From: | Alexander Korotkov <a(dot)korotkov(at)postgrespro(dot)ru> |
---|---|
To: | Peter Geoghegan <pg(at)bowt(dot)ie> |
Cc: | Tomas Vondra <tomas(dot)vondra(at)2ndquadrant(dot)com>, Michael Paquier <michael(at)paquier(dot)xyz>, pgsql-hackers <pgsql-hackers(at)postgresql(dot)org> |
Subject: | Re: Improve search for missing parent downlinks in amcheck |
Date: | 2020-02-24 22:54:10 |
Message-ID: | CAPpHfdsUvbFiXjsLpQL1uW7DO+QfzGOWDqNaCEdbAYPAoGgsAQ@mail.gmail.com |
Views: | Raw Message | Whole Thread | Download mbox | Resend email |
Thread: | |
Lists: | pgsql-hackers |
Hi!
Thank you for your review. The revised version is attached.
On Wed, Feb 19, 2020 at 1:16 AM Peter Geoghegan <pg(at)bowt(dot)ie> wrote:
> On Tue, Feb 18, 2020 at 2:16 AM Alexander Korotkov
> <a(dot)korotkov(at)postgrespro(dot)ru> wrote:
> > > Don't need the "!P_ISLEAF()" here.
> >
> > Why don't I need. bt_downlink_connectivity_check() checks one level
> > down to the target level. But there is no one level down to leaf...
>
> Because offset_is_negative_infinity() checks P_ISLEAF() for you. Maybe
> it's better your way, though -- apparently it's clearer.
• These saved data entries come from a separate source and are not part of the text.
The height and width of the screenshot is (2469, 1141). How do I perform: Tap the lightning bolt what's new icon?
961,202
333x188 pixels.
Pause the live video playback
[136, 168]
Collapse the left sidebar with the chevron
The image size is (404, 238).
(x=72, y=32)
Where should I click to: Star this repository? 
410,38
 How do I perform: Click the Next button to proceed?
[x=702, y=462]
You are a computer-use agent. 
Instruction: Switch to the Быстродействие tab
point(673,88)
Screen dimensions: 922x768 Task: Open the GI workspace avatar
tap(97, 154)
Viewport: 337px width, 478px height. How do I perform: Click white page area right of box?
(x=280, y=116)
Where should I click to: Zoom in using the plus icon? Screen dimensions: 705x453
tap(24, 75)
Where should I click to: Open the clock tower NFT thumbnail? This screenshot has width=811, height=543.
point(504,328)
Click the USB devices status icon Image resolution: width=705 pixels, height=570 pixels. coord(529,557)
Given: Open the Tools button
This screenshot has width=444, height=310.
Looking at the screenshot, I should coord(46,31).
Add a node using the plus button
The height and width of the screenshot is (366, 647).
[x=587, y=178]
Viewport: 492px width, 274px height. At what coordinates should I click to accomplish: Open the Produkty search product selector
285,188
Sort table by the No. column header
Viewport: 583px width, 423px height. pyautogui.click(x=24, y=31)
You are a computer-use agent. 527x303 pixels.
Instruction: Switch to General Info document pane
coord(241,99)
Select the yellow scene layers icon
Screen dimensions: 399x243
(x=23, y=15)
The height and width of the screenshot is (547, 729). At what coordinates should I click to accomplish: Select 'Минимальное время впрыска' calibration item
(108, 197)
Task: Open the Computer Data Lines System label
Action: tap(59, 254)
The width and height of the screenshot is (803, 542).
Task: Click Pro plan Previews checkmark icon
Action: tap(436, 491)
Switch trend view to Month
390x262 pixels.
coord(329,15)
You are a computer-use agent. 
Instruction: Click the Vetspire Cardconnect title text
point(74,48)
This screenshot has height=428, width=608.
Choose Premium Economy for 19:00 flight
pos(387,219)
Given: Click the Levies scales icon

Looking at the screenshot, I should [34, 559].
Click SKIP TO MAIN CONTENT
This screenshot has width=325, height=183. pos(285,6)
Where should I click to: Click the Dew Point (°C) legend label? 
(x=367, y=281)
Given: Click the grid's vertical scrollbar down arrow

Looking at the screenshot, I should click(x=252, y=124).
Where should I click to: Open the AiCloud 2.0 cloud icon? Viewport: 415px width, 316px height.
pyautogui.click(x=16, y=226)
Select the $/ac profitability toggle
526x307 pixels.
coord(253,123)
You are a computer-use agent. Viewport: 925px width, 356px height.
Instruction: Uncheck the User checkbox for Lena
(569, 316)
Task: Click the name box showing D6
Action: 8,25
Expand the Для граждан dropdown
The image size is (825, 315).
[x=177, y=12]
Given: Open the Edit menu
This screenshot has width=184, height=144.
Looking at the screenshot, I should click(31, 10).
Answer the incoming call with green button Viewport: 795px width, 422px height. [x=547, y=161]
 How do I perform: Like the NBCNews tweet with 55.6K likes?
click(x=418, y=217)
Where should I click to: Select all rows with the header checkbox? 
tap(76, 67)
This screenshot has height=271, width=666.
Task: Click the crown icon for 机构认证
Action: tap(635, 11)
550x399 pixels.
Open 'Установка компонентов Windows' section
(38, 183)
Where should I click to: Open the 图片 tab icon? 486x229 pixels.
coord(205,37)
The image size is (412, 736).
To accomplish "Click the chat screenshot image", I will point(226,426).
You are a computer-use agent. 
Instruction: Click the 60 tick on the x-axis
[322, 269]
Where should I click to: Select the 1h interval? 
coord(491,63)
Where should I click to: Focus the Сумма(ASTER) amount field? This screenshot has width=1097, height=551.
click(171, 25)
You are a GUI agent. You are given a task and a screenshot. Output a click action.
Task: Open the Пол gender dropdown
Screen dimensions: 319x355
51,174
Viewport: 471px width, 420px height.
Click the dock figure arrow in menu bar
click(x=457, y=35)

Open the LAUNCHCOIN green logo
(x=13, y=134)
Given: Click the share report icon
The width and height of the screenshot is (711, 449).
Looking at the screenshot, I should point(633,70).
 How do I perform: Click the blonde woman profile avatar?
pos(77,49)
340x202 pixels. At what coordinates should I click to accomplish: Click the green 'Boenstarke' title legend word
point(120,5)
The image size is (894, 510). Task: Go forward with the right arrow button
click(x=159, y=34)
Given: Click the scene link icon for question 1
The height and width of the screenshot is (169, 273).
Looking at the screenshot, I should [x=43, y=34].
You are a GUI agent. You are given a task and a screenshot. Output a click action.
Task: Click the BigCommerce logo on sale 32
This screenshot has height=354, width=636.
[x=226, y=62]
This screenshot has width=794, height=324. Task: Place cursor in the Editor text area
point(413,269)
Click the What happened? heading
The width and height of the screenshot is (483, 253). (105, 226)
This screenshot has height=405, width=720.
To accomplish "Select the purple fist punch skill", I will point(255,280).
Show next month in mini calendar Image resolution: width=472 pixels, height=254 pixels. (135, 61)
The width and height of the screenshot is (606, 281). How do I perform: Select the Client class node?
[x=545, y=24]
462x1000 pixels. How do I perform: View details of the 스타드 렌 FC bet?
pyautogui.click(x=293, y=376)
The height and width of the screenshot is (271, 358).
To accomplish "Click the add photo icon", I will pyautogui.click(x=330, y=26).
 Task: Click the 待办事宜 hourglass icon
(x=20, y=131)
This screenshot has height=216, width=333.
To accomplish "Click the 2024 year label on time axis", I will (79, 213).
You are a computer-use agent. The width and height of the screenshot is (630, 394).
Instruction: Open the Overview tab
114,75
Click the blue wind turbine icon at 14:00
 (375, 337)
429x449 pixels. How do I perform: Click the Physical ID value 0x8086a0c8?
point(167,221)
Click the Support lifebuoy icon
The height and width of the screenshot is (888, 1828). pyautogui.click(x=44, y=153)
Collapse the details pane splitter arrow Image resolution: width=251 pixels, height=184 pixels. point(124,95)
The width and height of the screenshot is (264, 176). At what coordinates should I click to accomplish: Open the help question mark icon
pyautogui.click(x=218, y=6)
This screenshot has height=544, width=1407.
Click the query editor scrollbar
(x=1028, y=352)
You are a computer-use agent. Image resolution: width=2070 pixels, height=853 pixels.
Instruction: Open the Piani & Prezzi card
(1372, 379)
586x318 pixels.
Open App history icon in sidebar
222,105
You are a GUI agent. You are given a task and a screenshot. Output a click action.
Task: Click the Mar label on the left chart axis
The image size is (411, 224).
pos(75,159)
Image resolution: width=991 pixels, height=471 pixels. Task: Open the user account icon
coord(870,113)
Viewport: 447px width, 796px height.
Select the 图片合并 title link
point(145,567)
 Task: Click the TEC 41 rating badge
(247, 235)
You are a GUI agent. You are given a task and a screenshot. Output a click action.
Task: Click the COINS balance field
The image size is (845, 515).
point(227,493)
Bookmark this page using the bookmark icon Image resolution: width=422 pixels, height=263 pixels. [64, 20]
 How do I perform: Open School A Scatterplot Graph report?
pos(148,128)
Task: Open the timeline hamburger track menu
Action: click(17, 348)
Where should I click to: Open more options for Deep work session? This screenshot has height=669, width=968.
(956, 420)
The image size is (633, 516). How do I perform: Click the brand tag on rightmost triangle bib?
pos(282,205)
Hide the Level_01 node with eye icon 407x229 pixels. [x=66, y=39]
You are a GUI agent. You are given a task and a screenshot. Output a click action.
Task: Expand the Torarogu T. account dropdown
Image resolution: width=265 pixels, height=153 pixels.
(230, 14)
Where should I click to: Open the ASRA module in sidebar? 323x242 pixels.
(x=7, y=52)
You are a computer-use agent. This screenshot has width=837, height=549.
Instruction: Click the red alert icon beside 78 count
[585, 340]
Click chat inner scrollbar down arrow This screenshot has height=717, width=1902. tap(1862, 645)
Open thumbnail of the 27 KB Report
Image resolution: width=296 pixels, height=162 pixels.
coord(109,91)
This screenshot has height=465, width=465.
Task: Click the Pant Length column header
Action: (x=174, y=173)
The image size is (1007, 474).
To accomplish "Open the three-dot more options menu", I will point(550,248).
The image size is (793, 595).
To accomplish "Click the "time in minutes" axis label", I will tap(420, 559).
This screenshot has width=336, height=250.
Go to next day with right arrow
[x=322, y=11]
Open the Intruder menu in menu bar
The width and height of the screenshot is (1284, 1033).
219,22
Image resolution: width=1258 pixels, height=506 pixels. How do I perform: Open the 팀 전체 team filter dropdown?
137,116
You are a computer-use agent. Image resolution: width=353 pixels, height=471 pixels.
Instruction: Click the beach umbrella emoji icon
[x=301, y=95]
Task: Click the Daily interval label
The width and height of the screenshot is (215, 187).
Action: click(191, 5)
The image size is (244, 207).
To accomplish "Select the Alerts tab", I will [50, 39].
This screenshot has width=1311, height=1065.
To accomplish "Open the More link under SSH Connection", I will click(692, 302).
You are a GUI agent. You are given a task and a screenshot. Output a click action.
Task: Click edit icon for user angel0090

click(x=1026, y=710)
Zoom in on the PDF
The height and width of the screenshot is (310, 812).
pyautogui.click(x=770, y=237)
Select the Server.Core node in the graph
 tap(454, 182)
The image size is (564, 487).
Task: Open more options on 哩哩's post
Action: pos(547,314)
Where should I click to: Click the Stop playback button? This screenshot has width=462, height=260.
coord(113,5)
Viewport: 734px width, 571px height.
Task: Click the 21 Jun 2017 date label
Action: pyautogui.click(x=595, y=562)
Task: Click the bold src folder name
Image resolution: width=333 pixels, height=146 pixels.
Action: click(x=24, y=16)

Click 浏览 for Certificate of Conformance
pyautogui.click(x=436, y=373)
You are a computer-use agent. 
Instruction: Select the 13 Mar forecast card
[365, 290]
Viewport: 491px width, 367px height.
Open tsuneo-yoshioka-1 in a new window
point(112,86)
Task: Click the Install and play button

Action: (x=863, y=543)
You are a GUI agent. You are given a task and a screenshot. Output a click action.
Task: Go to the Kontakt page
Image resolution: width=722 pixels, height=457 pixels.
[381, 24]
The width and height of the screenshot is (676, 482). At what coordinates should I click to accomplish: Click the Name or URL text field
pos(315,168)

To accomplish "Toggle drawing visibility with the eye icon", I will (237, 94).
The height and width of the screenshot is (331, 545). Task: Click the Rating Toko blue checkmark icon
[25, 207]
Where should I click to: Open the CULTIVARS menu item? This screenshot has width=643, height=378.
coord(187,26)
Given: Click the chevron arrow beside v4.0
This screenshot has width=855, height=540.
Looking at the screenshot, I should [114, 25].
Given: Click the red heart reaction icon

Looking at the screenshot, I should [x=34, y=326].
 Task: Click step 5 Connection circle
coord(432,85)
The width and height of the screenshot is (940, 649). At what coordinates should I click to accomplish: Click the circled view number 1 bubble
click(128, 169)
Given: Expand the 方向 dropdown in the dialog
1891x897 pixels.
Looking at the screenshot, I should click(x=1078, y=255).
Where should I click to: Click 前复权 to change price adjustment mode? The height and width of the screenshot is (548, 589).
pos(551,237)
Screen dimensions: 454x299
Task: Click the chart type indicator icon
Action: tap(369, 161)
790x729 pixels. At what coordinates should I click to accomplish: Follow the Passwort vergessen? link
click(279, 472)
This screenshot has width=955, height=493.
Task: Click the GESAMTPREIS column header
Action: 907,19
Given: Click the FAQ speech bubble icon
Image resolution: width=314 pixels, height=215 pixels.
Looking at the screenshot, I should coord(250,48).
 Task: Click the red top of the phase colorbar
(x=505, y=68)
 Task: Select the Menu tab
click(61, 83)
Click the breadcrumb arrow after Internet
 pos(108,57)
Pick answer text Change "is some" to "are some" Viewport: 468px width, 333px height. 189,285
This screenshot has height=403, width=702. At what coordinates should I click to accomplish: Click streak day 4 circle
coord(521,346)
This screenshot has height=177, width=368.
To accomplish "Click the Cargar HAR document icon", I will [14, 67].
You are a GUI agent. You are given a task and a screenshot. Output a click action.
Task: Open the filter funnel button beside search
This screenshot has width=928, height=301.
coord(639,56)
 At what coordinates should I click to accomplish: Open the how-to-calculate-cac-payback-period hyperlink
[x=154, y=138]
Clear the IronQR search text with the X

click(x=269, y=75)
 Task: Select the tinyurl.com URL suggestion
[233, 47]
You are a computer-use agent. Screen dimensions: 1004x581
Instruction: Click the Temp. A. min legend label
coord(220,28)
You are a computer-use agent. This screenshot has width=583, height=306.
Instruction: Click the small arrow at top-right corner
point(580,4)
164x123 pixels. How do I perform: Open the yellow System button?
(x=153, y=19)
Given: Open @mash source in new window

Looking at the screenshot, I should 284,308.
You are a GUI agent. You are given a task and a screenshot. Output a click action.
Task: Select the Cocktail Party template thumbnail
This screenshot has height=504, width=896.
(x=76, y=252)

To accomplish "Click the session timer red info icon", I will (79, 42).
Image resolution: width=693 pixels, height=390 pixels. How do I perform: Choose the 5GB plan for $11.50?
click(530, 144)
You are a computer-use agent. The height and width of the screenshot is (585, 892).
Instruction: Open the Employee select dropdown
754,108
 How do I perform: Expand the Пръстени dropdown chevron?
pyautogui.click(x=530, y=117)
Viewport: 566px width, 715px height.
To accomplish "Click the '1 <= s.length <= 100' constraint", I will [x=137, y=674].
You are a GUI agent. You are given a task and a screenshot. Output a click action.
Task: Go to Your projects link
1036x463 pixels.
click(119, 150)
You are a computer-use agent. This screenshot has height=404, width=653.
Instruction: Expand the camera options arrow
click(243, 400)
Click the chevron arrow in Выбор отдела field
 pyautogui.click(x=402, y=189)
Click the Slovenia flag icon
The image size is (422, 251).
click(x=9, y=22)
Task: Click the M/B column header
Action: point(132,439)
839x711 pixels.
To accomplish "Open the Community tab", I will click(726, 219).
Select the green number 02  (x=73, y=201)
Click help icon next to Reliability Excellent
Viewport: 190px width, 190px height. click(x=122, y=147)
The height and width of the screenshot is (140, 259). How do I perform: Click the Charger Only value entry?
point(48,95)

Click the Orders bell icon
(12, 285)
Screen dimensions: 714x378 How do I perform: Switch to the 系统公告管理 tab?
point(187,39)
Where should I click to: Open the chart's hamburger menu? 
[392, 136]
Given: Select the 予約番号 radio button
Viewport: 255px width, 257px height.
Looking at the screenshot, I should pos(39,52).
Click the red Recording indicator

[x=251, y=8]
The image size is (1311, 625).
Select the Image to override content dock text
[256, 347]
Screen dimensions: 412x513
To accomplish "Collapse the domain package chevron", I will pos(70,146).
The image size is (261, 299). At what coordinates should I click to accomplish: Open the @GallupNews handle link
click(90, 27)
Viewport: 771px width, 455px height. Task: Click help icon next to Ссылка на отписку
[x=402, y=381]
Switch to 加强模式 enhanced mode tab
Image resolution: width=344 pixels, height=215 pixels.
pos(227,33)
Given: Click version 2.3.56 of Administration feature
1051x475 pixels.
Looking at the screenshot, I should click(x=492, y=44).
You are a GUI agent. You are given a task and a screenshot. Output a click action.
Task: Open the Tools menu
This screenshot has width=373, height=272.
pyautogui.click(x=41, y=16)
Oh, I see. I prefer to leave it my way. Explicit check is nearly
free and makes it clearer for me.
> > > > Alternatively
> > > > + * we might find child with high key while traversing from
> > > > + * previous downlink to current one. Then matching key resides
> > > > + * the same offset number as current downlink.
> > > > + */
> > >
> > > Not sure what "traversing from previous downlink to current one" means at all.
> >
> > I've rephrased this comment, please check.
>
> > Agree, replaced _bt_compare() with bt_pivot_tuple_identical(). It
> > becomes even simpler now, thanks!
>
> There was actually an even better reason to invent
> bt_pivot_tuple_identical(): a call to _bt_compare() in amcheck needs
> to do something like the extra steps that you see in routines like
> invariant_l_offset(). _bt_compare() will return 0 when the insertion
> scankey has a prefix of scankey/column values that are equal, even
> though there may be additional columns in the index tuple that are not
> compared. So, you could have a truncated multi-column high key that is
> "equal" to pivot tuple in parent that is actually to the right in the
> key space. This blind spot would often occur with low cardinality
> indexes, where we often have something like this in pivot tuples on
> internal pages:
>
> 'foo, -inf'
> 'foo, (1,24)'
> 'food, -inf'. <-- This pivot tuple's downlink points to the final leaf
> page that's filled with duplicates of the value 'foo'
> 'food, (3,19)' <-- This pivot tuple's downlink points to the *first*
> leaf page that's filled with duplicates of the value 'food'
> ...
>
> The situation is really common in low cardinality indexes because
> nbtsplitloc.c hates splitting a leaf page between two duplicates -- it
> is avoided whenever possible. You reliably get a '-inf' value for the
> TID in the first pivot tuple for the duplicate, followed by a real
> heap TID for later pivot tuples for pages with the same duplicate
> value.
>
Thank you for the explanation!
> > > I think bt_downlink_check() and bt_downlink_connectivity_check()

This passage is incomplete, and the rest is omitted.